* Passage *

This is (my late) Dad’s watch. It’s a “Benrus.”

He wore it every day for years and years and years – weekends, too, if memory serves.

And out of the blue one day in the mid-1980s, he gave it to me.
It wasn’t exactly a Hallmark moment (no offense, Dad)…he’d simply gotten a much fancier commemorative watch as a gift from the bank he worked at for 100 years, and my other two brothers weren’t around that day…so I got the watch.
I was psyched.
And within a week, I destroyed it.
It’s all a bit blurry looking back now, but I was probably about 20 years-old when Dad bequeathed his golden timepiece to me. And a few days later, having never really regularly worn a watch before (not even a cutting-edge Casio digital watch in junior high), I stepped into the shower with Dad’s watch on my wrist.
And I totally drowned the thing.
The face turned a sickening green within minutes.
So many years of tick tick ticking came to a screeching halt.
I freaked out and took Dad’s watch to a fancy jeweler in Boston’s Downtown Crossing, a.k.a “the Jewelry District,” to see if it was salvageable. When the jeweler told me it would cost $300 to fix the watch, I was — shall we say — taken aback.

* Provided material *
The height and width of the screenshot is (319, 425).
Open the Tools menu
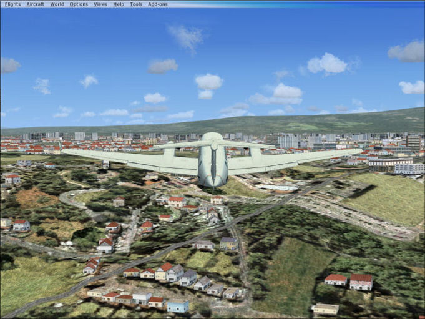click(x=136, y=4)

==

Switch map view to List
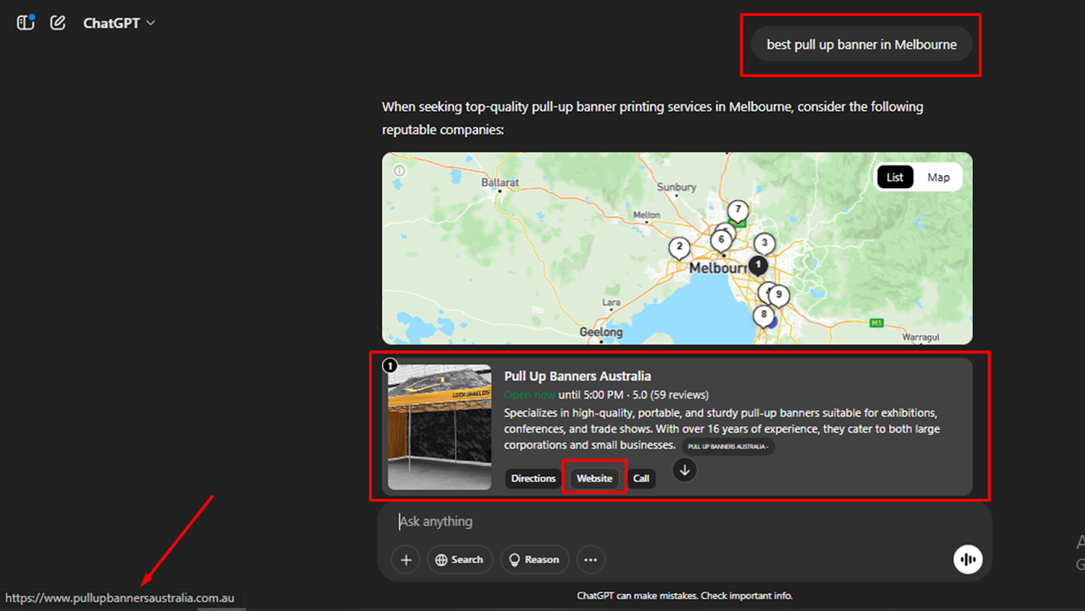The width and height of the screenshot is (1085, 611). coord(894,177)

* Exercise objective *
Copy out the entire passage about the Benrus watch, word for word from start to finish.

* Exercise answer *
This is (my late) Dad’s watch. It’s a “Benrus.”

He wore it every day for years and years and years – weekends, too, if memory serves.

And out of the blue one day in the mid-1980s, he gave it to me.
It wasn’t exactly a Hallmark moment (no offense, Dad)…he’d simply gotten a much fancier commemorative watch as a gift from the bank he worked at for 100 years, and my other two brothers weren’t around that day…so I got the watch.
I was psyched.
And within a week, I destroyed it.
It’s all a bit blurry looking back now, but I was probably about 20 years-old when Dad bequeathed his golden timepiece to me. And a few days later, having never really regularly worn a watch before (not even a cutting-edge Casio digital watch in junior high), I stepped into the shower with Dad’s watch on my wrist.
And I totally drowned the thing.
The face turned a sickening green within minutes.
So many years of tick tick ticking came to a screeching halt.
I freaked out and took Dad’s watch to a fancy jeweler in Boston’s Downtown Crossing, a.k.a “the Jewelry District,” to see if it was salvageable. When the jeweler told me it would cost $300 to fix the watch, I was — shall we say — taken aback.